Il Mekong è l’arteria vitale del Sudest asiatico. La Cina sta portando avanti un progetto per migliorarne la navigabilità e sfruttarne le acque, che però ha contraccolpi ambientali e che allarma Bangkok.
Il progetto di miglioramento del trasporto fluviale che interessa da anni l’alto corso del Mekong in territorio cinese, è ormai alle porte della Thailandia e le intenzioni cinesi di eliminare con la dinamite isolotti e banchi di sabbia in settori del fiume che attraversano aree protette per il loro interesse paesaggistico e ambientale allarma Bangkok.
Il grande fiume indocinese, che nel suo tratto più meridionale è sottoposto a un utilizzo intensivo anche per i trasporti, nei tratti centrale e settentrionale resta di difficile navigazione, possibile con imbarcazioni di non più di 60 tonnellate di stazza e solo se condotte da abili piloti.

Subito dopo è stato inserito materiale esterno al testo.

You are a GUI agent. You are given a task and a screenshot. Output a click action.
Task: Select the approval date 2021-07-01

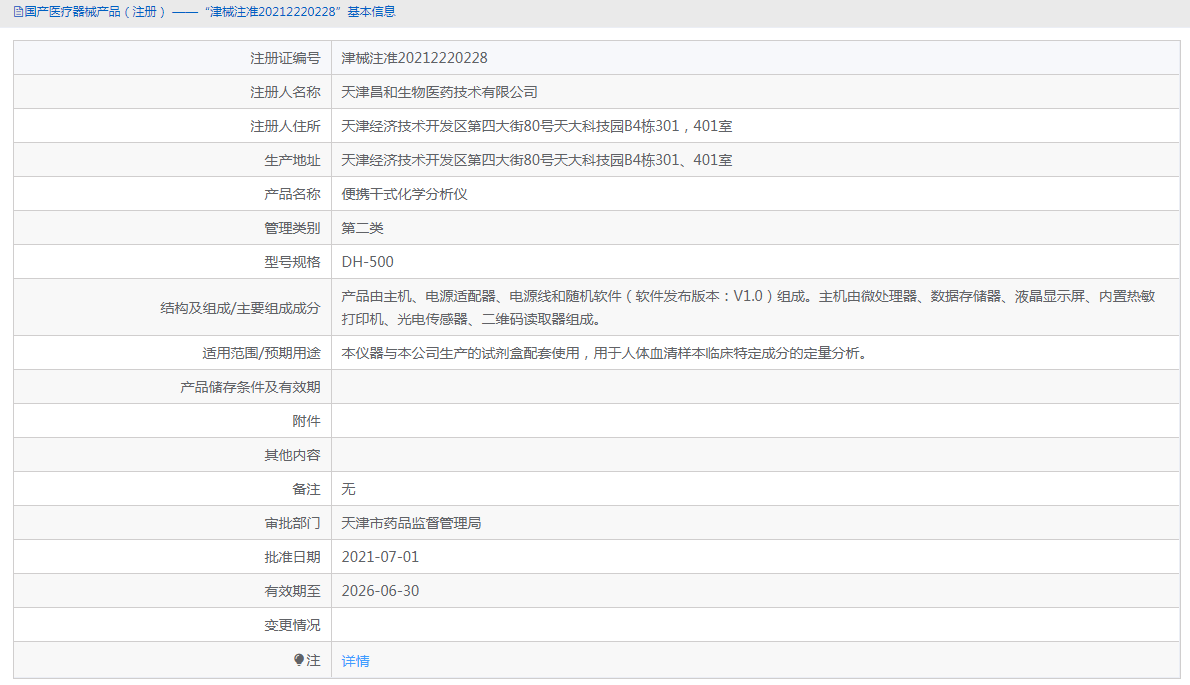(380, 557)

Il Mekong è l’arteria vitale del Sudest asiatico continentale. Dodicesimo per lunghezza tra i fiumi del mondo (decimo se si tiene conto dell’ampiezza del suo bacino, 796mila chilometri quadrati), scorre per 4.425 chilometri dall’altopiano tibetano al Mar cinese meridionale, interessando sei paesi. La vita di oltre 60 milioni di persone in Cina meridionale, Myanmar, Laos, Thailandia, Cambogia e Vietnam dipende direttamente dal fiume e dai suoi affluenti che danno vita a un ecosistema secondo solo a quello del Rio delle Amazzoni quanto a varietà. Sempre più minacciato. Nell’ultimo decennio sono stati un centinaio gli sbarramenti progettati e in parte già avviati o completati con lo scopo primario di incrementare la produzione di energia idroelettrica e accrescere la disponibilità d’acqua per l’agricoltura, con una forte opposizione da parte delle popolazioni rivierasche e, in alcuni casi anche di governi che subiscono decisioni prese altrove ma che hanno anche un forte impatto sul loro territorio.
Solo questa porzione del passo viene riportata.